From 1996 to 1998, then-Capt Anderson led early Navwar activities, sponsoring and guiding development of tools still used today to analyze Navwar environments. He instilled a system focus on efforts to increase military robustness; guided early Navwar studies that led to new and important technologies including ultratight coupling, antijam antennas with digital processing, and advanced adaptive space-time processing; led a world-class GPS signal development team to assess options for spectrum sharing with spectral separation between GPS civil and military signals; and then led the team that designed the M-Code signal. This effort led to multiple innovations including Binary Offset Carrier spreading modulations, punctured signal acquisition, and the application and development of new signal combining methods for efficient signal transmission from satellites.

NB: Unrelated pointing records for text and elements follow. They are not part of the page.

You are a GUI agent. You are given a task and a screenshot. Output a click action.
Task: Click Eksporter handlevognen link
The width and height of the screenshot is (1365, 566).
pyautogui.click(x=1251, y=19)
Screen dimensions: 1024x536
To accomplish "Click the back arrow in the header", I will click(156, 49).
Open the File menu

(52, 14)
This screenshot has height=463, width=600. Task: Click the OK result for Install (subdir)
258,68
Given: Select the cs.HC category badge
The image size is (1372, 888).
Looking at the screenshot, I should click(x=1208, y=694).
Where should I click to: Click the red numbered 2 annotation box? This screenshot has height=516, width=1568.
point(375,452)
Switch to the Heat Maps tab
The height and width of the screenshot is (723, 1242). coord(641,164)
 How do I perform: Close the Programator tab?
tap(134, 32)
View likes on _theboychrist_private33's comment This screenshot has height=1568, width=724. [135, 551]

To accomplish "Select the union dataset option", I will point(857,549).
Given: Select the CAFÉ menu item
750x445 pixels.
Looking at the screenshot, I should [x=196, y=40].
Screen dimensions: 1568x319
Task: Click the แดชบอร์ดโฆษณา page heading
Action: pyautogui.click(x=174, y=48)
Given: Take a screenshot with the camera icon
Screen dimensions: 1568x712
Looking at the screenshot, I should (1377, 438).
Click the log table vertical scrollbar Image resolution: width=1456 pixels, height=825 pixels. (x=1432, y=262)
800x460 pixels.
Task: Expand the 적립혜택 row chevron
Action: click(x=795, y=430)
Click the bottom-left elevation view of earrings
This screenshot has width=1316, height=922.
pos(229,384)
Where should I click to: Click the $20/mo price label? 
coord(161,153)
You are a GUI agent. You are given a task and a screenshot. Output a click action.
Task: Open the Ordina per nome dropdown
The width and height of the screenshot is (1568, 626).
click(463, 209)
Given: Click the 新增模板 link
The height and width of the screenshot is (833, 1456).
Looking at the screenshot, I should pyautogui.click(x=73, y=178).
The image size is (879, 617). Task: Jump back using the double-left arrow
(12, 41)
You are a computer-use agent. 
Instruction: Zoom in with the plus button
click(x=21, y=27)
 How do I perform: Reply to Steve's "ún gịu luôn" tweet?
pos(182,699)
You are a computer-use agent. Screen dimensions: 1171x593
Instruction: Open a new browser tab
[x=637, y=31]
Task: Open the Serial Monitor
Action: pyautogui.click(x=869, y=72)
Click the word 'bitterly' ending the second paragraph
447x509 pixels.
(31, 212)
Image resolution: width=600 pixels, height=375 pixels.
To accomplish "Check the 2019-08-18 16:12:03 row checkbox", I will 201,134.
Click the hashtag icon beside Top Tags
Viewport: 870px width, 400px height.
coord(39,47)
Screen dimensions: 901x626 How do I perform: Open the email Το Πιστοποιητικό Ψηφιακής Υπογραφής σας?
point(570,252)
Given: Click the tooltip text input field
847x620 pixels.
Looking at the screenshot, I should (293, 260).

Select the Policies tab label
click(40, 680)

From 2004 to 2007, then LtCol Anderson led a small cell of GPS experts on the Air Staff in the Pentagon. His work with OSD finalizing the Navwar Selective Area Review and Navwar Implementation guidance led to the establishment of the Joint Navigation Warfare Center under U.S. Strategic Command; the first international program with U.S. allies for development of electronic attack capabilities. He developed the plan for incremental increases in M-Code power throughout the GPS III program. He was the U.S. lead for GPS-Galileo National Security Compliance Criteria Consultations with the EU and led the joint design of the MBOC spectrum for GPS and Galileo signals. He initiated State Department approval of Direct Commercial Sales, leading to much faster acquisition of military receivers by U.S. allies.
Most recently, as Program Manager for the Military GPS User Equipment (MGUE) program, he restructured the program for developing next generation military GPS receivers to build an executable program that delivers M-Code capability to military users. He also proposed the Common GPS Module concept for acquiring core M-Code receiver capabilities to support many diverse applications and form factors.